Taking a semaphore but forgetting to release it:

c

/* Wrong approach */
void BadTask(void *argument) {
  for(;;) {
    if (osSemaphoreAcquire(semaphore, 100) == osOK) {
      /* Access resource */
      
      if (errorCondition) {
        /* Oops! We return without releasing the semaphore */
        continue;  
      }
      
      /* Normal path releases semaphore */
      osSemaphoreRelease(semaphore);
    }
    osDelay(100);
  }
}

/* Better approach */
void GoodTask(void *argument) {
  for(;;) {
    if (osSemaphoreAcquire(semaphore, 100) == osOK) {
      /* Access resource */
      
      /* ALWAYS release the semaphore, even in error paths */
      osSemaphoreRelease(semaphore);
    }
    osDelay(100);
  }
}

2. Priority Inversion

When using binary semaphores without priority inheritance:

Solution: Use mutex (with priority inheritance) instead of binary semaphore for resource protection.

3. Starvation

When a high-priority task constantly takes a semaphore, lower-priority tasks might never get it:

c

/* High priority task that might cause starvation */
void HighPriorityTask(void *argument) {
  for(;;) {
    osSemaphoreAcquire(sharedSemaphore, osWaitForever);
    /* Use resource */
    osSemaphoreRelease(sharedSemaphore);
    
    /* Very short delay before needing resource again */
    osDelay(10);  
  }
}

/* Low priority task that might starve */
void LowPriorityTask(void *argument) {
  for(;;) {
    /* This task might never get the semaphore */
    if (osSemaphoreAcquire(sharedSemaphore, 1000) == osOK) {
      /* Use resource */
      osSemaphoreRelease(sharedSemaphore);
    } else {
      printf("Starving! Couldn't get semaphore for 1 second
");
    }
    
    osDelay(100);
  }
}

Summary

Semaphores are essential synchronization primitives in STM32 RTOS applications. They help you:

• Protect shared resources from concurrent access
• Synchronize multiple tasks
• Signal events between tasks or from interrupts to tasks
• Manage pools of resources efficiently

Understanding the differences between binary semaphores, counting semaphores, and mutexes allows you to choose the right tool for each synchronization problem. Remember to keep critical sections short, always release semaphores after acquiring them, and be mindful of potential issues like priority inversion and starvation.

Exercises

1. Create a simple project with two tasks that blink different LEDs and use a semaphore to ensure they never blink simultaneously.

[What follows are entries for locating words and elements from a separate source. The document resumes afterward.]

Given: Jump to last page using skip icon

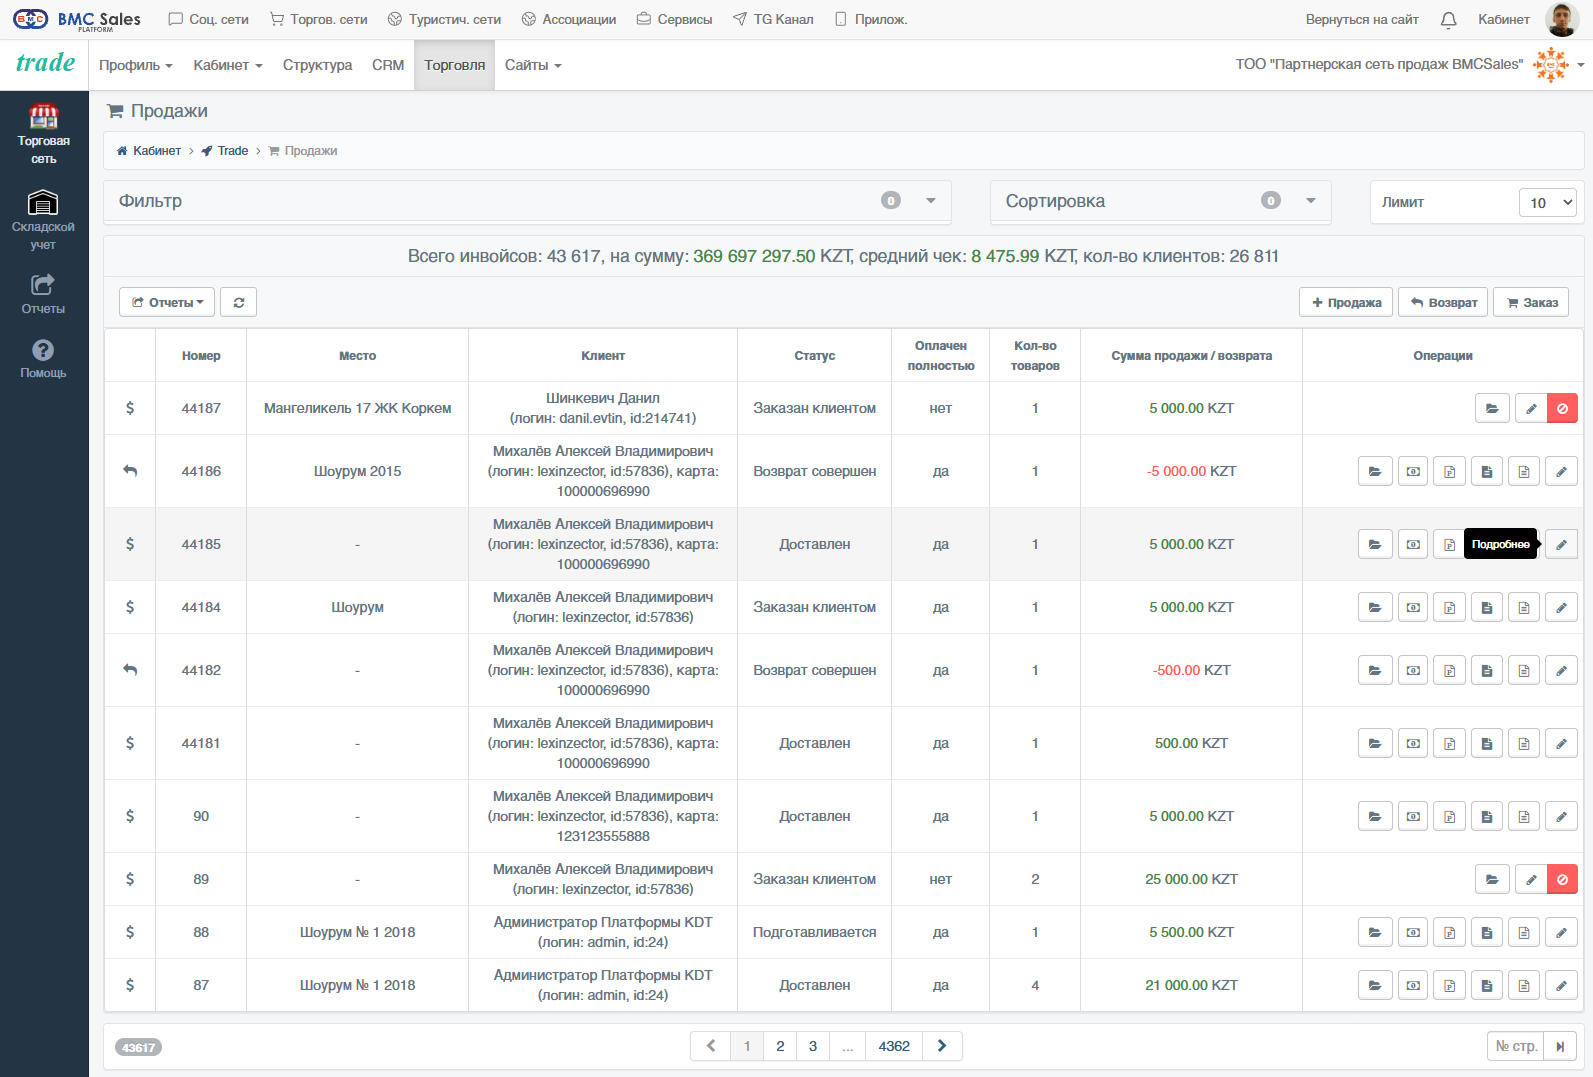Looking at the screenshot, I should 1560,1046.
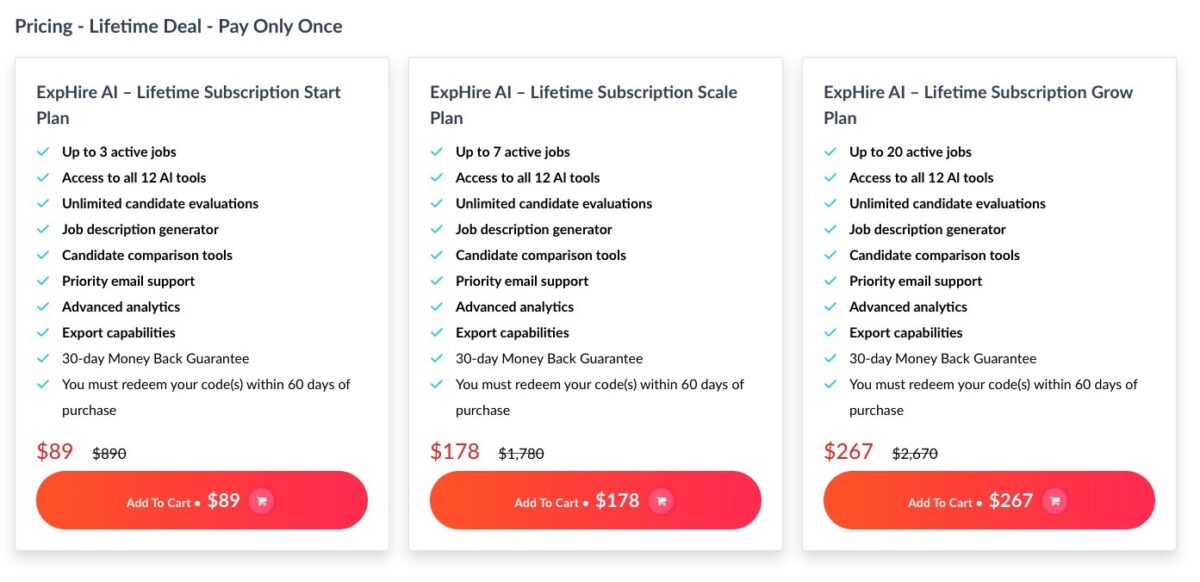Click Scale Plan '30-day Money Back Guarantee' text

coord(549,358)

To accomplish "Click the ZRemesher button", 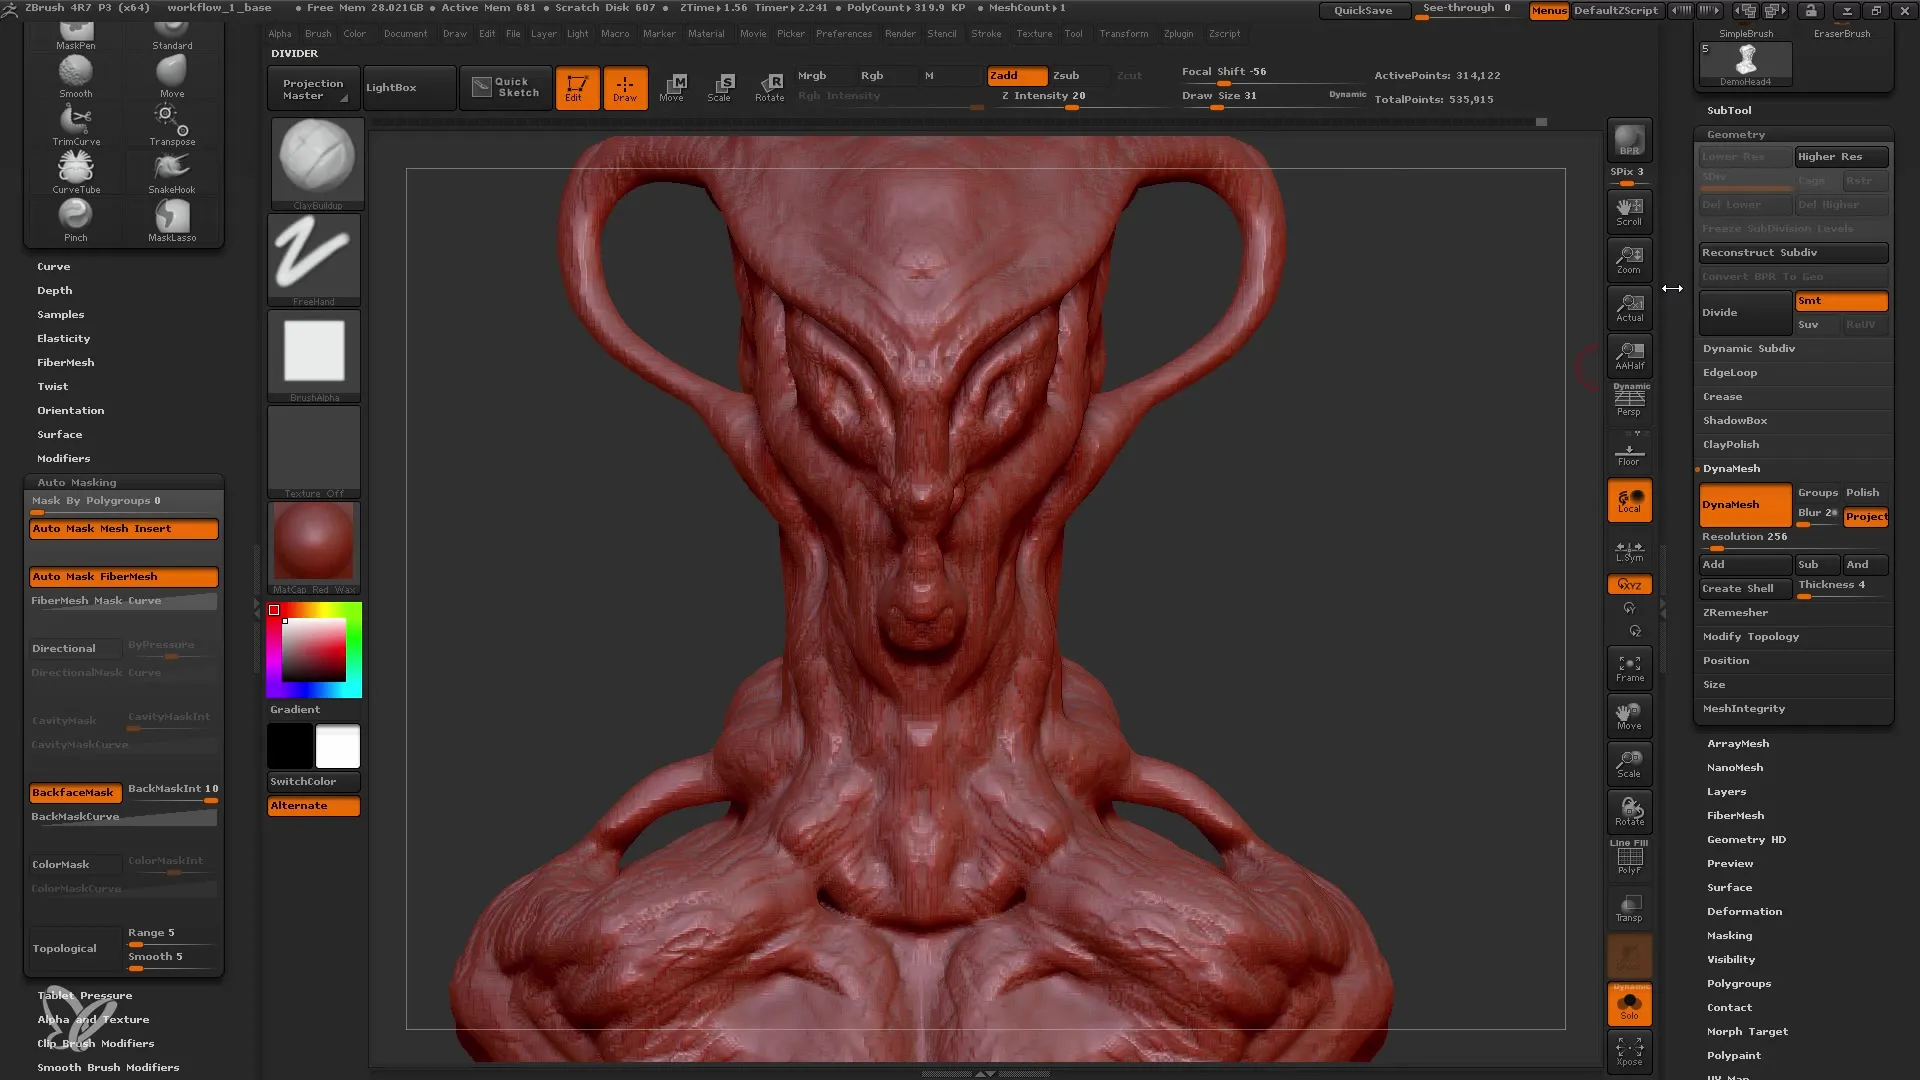I will [x=1734, y=612].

2. Implement a producer-consumer pattern where one task generates random numbers and another processes them, using a semaphore for synchronization.

3. Use a counting semaphore to manage a pool of three buffers that multiple tasks can request and release.

4. Modify an existing interrupt-driven UART receive example to use a semaphore for signaling the reception task instead of polling.

5. Create a resource manager that uses multiple semaphores and implements priority inheritance to avoid priority inversion.

Additional Resources

• FreeRTOS Semaphore Documentation
• STM32 HAL CMSIS-RTOS2 Documentation
• Mastering the FreeRTOS Real Time Kernel - a Hands On Tutorial Guide
• STM32 Community Forums

Remember that effective use of semaphores comes with practice. Start with simple examples and gradually build up to more complex synchronization scenarios as you become comfortable with the concepts.